Aberto inquérito sobre o tiroteio nas minas Marikana

Uma comissão de inquérito, nomeada pelo presidente Jacob Zuma, sobre o massacre de 34 mineiros pela polícia em Agosto em Manika, iniciou oficialmente os trabalhos.

A investigação determinará os papéis desempenhados pela polícia, pela gestão da mina de platina, pelos sindicatos e pelo Governo. Serão ainda analisadas as mortes de outras 10 pessoas nos meses anteriores ao crime.

A 16 de Agosto, três mil mineiros em greve na mina de extração de platina, empunhando armas tradicionais, recusaram-se a dispersar, apesar dos apelos da polícia. Os mineiros reivindicavam por um aumento salarial. Em circunstâncias que o inquérito deverá apurar, a polícia abriu fogo com balas reais, causando 34 mortos. Os acontecimentos causaram ainda mais 12 mortos em Agosto e Setembro. As mortes foram a ação policial mais mortífera desde o fim do apartheid, em 1994.

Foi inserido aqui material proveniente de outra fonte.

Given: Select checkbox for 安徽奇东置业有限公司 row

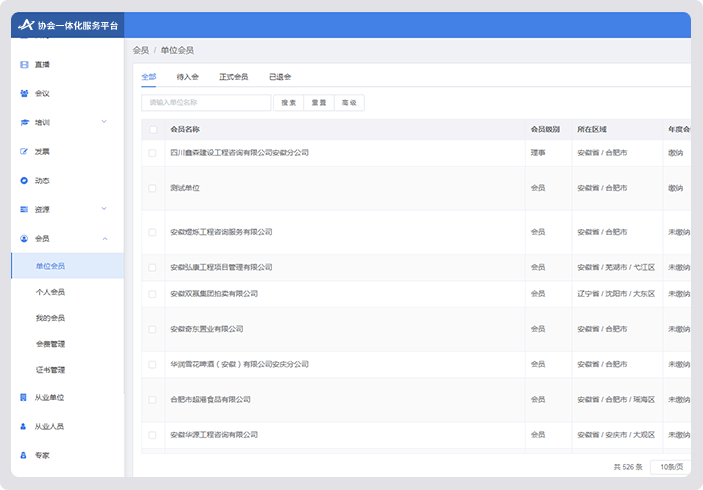Looking at the screenshot, I should click(x=153, y=329).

A comissão reúne pela primeira vez esta manhã em Rustenburg, presidida pelo juiz Ian Gordon Farlam, encarregue para "inquirir sobre as questões de interesse público nacional e internacional relacionadas com os incidentes trágicos da mina de Lonmin, em Marikana".

A comissão deverá divulgar os resultados apurados num prazo de quatro meses, enviando um relatório provisório ao presidente uma vez por mês.